** Data extracts follows **

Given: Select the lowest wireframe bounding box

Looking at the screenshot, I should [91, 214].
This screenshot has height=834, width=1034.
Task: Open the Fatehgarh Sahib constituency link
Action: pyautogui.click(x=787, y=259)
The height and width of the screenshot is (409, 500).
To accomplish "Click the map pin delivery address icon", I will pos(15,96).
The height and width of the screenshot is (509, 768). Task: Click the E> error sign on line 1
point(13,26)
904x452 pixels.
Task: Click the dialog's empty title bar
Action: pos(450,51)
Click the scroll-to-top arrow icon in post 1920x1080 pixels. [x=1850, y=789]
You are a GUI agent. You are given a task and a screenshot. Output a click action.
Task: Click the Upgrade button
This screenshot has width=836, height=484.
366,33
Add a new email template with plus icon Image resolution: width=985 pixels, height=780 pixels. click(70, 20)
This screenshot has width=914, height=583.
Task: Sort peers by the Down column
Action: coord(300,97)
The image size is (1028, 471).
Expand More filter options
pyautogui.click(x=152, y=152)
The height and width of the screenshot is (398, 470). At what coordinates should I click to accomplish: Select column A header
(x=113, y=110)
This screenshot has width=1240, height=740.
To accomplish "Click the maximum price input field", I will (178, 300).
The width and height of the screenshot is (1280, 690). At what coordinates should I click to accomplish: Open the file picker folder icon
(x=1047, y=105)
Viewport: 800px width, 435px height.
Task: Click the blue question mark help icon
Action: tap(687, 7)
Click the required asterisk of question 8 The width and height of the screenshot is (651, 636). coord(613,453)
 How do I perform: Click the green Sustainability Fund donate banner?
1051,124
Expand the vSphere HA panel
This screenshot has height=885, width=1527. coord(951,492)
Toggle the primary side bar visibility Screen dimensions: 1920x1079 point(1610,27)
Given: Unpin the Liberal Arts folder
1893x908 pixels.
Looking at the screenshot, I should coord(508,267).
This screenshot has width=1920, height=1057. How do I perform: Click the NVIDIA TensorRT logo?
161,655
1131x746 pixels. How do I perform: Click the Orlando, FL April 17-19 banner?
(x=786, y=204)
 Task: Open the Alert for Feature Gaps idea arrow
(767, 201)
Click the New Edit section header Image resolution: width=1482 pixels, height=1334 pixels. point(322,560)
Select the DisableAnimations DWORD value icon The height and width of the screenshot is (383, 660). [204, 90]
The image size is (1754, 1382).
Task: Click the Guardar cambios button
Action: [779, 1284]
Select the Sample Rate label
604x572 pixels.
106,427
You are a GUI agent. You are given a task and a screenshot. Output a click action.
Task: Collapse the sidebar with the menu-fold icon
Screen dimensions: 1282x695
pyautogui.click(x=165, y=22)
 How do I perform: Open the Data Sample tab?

** End of Data extracts **

#### Assigned task
In the entries above, identify each line that includes the string "Sample", then copy it.

#### Task solution
Select the Sample Rate label
 How do I perform: Open the Data Sample tab?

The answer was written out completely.